◆ INSTRUCTION:
Please output the rows from the line containing "Where should I click to: Select Hereford's" up to and including the line containing "Viewport: 1120px width, 1066px", reproducing each line verbatim.

[Stored dataset rows]
"""

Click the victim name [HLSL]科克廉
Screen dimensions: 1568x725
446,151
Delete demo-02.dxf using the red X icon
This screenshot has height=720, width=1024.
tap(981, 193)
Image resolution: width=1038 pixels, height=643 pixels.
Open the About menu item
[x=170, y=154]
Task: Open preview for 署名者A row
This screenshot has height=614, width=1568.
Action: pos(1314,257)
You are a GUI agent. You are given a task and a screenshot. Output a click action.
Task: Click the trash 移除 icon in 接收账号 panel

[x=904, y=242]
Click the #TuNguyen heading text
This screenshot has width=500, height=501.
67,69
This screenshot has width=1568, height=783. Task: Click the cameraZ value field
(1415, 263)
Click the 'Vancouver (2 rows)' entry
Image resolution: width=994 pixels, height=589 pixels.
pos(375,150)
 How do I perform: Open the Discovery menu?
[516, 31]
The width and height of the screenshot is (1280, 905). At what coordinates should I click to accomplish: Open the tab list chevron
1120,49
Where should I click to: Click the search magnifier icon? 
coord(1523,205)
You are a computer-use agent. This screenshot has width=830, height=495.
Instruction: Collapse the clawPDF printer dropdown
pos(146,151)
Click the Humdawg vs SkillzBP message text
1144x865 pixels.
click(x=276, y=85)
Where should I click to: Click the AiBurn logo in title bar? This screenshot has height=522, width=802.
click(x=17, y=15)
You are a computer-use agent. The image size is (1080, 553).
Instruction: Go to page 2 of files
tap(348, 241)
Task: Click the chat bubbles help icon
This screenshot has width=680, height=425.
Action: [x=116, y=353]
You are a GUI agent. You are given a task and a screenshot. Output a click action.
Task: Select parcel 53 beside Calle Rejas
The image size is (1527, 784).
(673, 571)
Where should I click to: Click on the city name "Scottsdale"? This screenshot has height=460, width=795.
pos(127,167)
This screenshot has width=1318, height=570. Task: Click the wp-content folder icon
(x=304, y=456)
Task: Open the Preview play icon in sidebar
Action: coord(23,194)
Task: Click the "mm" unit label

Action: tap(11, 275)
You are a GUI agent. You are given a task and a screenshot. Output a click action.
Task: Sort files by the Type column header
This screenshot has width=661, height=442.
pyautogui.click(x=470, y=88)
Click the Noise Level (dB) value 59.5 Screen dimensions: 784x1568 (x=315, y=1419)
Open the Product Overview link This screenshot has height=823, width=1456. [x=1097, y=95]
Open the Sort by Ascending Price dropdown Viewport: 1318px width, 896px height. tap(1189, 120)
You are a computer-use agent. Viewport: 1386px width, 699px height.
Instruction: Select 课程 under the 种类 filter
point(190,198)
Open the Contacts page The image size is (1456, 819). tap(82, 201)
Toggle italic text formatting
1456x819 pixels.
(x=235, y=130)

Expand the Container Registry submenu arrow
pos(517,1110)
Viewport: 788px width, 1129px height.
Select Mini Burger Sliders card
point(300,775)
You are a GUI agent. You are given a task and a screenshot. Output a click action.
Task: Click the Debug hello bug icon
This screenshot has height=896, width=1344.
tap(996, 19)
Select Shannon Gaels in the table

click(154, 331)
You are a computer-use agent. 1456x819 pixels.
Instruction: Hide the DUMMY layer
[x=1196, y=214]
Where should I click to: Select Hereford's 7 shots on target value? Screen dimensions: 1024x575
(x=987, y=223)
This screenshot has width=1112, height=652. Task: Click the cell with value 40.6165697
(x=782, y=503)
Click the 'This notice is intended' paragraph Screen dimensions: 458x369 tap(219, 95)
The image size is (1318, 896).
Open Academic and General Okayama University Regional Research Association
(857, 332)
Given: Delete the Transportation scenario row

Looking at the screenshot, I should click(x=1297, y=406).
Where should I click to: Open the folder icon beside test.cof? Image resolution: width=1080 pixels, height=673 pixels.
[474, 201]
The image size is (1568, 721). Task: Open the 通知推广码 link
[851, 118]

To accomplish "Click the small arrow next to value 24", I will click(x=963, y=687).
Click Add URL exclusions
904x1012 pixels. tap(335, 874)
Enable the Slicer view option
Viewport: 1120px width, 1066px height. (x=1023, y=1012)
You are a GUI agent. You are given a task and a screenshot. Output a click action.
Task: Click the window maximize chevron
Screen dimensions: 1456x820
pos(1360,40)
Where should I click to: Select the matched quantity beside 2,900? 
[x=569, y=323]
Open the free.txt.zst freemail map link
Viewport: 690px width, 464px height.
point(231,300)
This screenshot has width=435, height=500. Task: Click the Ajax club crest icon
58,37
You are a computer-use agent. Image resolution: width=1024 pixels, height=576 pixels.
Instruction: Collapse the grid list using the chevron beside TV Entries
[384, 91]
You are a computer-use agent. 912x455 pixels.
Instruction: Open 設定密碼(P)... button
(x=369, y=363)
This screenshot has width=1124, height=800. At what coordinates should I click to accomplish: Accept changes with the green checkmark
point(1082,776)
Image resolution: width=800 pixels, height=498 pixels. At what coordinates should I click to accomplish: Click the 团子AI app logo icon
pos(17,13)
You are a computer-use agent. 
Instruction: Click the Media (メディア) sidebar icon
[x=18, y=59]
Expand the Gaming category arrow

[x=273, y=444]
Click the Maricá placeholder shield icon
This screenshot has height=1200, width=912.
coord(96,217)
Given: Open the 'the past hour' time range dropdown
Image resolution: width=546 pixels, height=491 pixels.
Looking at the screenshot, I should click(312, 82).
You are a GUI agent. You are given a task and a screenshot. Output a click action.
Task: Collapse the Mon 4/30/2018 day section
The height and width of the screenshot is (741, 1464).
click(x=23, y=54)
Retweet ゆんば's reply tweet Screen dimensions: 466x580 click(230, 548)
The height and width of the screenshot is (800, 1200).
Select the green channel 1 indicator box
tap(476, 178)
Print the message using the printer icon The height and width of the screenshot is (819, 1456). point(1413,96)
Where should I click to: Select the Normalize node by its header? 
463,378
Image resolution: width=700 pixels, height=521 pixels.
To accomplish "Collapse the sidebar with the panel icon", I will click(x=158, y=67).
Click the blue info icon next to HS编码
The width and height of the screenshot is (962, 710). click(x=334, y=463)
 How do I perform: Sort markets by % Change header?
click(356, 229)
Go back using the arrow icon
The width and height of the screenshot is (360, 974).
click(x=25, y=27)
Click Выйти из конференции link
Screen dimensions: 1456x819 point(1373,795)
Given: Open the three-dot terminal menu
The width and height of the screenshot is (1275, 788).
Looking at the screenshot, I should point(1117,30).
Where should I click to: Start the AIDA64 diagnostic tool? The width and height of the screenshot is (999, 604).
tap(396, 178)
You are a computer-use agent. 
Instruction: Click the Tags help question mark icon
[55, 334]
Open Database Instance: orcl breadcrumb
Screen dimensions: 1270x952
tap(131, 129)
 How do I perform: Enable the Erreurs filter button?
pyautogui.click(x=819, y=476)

"""

◆ ANSWER TO THE TASK:
Where should I click to: Select Hereford's 7 shots on target value? Screen dimensions: 1024x575
(x=987, y=223)
This screenshot has width=1112, height=652. Task: Click the cell with value 40.6165697
(x=782, y=503)
Click the 'This notice is intended' paragraph Screen dimensions: 458x369 tap(219, 95)
The image size is (1318, 896).
Open Academic and General Okayama University Regional Research Association
(857, 332)
Given: Delete the Transportation scenario row

Looking at the screenshot, I should click(x=1297, y=406).
Where should I click to: Open the folder icon beside test.cof? Image resolution: width=1080 pixels, height=673 pixels.
[474, 201]
The image size is (1568, 721). Task: Open the 通知推广码 link
[851, 118]

To accomplish "Click the small arrow next to value 24", I will click(x=963, y=687).
Click Add URL exclusions
904x1012 pixels. tap(335, 874)
Enable the Slicer view option
Viewport: 1120px width, 1066px height. (x=1023, y=1012)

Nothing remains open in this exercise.